Grand Street
- Former editors: Ben Sonnenberg, Jean Stein
- Frequency: Quarterly
- Circulation: 4,000 (1989)
- Founder: Ben Sonnenberg
- Founded: 1981; 45 years ago
- Final issue Number: 2004; 22 years ago 73
- Country: USA
- Based in: New York
- Language: English
- ISSN: 0734-5496

= Grand Street (magazine) =

Former American literary magazine

Grand Street was an American magazine published from 1981 to 2004. It was described by The New York Times as "one of the most revered literary magazines of the postwar era."

==History==
Grand Street was founded as a quarterly by Ben Sonnenberg in 1981. In 1989, it had a circulation of 4,000.
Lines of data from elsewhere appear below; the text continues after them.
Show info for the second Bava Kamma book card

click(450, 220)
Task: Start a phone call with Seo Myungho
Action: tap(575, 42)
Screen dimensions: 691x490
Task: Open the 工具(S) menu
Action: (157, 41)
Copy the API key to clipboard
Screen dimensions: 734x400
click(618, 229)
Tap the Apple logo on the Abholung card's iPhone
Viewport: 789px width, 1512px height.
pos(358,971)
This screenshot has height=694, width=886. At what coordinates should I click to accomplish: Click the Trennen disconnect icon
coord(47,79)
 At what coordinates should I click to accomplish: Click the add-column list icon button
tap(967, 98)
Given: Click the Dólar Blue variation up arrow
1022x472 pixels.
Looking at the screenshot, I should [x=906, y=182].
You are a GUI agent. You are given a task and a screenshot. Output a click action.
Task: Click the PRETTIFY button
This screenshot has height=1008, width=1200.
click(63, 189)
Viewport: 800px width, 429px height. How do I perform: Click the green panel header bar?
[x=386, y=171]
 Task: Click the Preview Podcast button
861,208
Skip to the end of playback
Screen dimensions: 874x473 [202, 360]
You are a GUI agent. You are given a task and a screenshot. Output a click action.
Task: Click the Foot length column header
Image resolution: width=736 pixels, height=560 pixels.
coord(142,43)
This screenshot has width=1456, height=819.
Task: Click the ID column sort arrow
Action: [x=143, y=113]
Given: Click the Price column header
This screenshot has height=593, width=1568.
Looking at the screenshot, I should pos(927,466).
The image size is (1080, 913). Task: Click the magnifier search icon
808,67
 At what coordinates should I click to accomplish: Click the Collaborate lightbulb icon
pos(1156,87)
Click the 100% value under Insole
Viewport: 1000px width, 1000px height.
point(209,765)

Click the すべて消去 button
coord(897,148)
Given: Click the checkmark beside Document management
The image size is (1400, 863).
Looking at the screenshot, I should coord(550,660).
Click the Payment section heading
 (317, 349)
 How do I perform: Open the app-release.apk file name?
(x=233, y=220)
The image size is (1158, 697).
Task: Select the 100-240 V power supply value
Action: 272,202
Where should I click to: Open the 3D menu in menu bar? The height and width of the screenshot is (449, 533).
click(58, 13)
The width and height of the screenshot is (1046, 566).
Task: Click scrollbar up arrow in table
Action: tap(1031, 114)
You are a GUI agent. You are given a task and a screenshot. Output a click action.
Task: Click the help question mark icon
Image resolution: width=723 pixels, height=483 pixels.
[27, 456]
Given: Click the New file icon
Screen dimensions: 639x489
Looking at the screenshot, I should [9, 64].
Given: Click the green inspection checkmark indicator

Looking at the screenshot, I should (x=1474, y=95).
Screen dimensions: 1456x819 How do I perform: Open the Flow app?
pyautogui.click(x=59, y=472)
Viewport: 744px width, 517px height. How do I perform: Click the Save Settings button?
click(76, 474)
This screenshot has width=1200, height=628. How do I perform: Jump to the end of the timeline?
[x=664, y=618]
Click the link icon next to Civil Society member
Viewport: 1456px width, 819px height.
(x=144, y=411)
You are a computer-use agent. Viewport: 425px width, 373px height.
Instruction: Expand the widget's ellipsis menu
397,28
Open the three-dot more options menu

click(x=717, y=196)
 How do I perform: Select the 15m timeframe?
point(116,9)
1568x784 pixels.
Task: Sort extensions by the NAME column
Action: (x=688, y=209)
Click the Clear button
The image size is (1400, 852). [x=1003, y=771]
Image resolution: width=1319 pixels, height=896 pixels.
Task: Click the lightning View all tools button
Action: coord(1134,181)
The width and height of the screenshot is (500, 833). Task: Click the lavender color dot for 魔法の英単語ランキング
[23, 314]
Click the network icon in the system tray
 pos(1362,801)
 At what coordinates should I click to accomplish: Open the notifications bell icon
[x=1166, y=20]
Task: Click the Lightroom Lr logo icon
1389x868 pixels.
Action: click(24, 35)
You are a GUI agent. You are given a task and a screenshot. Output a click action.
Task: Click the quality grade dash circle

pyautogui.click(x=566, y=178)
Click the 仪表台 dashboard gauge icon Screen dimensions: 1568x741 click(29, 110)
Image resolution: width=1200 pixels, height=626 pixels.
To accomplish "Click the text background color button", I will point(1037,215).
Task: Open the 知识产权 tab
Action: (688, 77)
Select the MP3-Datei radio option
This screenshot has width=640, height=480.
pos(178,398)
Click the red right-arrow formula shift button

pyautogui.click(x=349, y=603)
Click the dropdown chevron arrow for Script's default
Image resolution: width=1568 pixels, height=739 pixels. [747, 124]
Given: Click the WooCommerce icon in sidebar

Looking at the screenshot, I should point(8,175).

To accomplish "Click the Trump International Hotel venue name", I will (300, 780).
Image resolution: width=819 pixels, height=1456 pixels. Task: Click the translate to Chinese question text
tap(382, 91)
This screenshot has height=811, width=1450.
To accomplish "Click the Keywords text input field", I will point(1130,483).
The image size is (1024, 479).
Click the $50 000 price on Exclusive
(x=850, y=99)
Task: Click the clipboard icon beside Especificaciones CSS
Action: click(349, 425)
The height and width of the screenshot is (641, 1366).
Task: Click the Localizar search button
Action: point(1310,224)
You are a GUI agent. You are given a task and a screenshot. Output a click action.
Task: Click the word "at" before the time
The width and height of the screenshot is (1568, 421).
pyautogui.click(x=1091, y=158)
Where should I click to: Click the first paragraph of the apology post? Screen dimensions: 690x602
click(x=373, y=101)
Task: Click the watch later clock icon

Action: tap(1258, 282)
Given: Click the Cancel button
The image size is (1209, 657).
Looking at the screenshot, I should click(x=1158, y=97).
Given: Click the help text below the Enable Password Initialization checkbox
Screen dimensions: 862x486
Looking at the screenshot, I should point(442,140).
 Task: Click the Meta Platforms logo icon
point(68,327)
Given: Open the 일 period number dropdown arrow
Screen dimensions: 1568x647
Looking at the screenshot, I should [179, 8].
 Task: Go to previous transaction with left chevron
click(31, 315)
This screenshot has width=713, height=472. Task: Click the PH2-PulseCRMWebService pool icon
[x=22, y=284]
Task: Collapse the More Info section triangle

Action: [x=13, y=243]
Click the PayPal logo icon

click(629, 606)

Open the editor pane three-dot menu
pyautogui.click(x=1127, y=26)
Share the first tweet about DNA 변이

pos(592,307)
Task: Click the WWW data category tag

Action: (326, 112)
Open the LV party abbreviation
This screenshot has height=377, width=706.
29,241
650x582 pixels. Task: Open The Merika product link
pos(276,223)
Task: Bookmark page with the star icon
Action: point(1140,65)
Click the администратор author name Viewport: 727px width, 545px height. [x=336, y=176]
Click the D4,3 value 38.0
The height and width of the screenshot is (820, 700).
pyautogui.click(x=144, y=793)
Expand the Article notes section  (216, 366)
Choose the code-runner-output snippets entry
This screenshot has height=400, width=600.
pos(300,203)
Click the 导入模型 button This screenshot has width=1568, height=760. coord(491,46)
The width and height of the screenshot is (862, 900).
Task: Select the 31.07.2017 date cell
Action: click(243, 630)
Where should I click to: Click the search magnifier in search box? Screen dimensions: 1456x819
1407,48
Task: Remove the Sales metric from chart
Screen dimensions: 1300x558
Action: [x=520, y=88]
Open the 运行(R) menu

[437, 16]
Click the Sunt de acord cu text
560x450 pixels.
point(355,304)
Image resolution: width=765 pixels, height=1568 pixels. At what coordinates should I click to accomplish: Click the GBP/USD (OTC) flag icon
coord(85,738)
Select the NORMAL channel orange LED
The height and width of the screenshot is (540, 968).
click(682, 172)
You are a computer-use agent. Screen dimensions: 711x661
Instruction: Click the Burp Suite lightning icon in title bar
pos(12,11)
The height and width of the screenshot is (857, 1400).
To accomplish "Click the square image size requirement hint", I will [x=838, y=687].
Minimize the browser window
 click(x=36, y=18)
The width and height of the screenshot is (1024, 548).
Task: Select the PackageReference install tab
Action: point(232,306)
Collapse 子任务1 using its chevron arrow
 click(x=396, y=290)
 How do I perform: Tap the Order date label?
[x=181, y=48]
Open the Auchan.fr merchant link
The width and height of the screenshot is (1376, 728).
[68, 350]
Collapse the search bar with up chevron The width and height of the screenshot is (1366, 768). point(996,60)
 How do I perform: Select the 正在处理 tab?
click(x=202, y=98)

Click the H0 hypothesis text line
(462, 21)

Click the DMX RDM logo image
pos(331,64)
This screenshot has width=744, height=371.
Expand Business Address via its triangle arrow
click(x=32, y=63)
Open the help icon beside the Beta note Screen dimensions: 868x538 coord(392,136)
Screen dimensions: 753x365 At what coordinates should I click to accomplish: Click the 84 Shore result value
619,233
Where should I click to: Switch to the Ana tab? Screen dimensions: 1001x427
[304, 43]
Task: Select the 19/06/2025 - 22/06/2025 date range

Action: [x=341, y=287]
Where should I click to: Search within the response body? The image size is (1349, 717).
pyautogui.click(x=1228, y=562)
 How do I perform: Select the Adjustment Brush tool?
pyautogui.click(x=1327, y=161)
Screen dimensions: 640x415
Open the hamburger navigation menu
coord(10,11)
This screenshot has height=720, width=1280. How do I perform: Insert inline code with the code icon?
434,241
When Jean Stein became editor and publisher in 1990, the magazine's format changed to encompass visual art, and it began actively to seek out international authors and artists to introduce to its readers.

==Contributors==
Contributors to Grand Street included Anne Carson, Andrew Cockburn, Don DeLillo, John Ashbery, Jean Baudrillard, William Eggleston, William K. Everson, William H. Gass, Kent Haruf, Doug Henwood, Christopher Hitchens, Dennis Hopper, Kenzaburō Ōe, Jane Kramer, David Mamet, Susan Minot, Rick Moody, Michael Moore, Mark Rudman, Terence Kilmartin, Onat Kutlar, Michael Palmer, Salman Rushdie, James Salter, W. G. Sebald, David Shields, Terry Southern, Saul Steinberg, José Saramago, Fiona Shaw, Quentin Tarantino, William Trevor, Edward Said, David Foster Wallace, Jeanette Winterson and William T. Vollmann.

In his memoir, Lost Property: Memoirs and Confessions of a Bad Boy, Grand Street founder Ben Sonnenberg wrote that he published in the journal what he believed was the last work of Samuel Beckett: a poem called "What is the Word".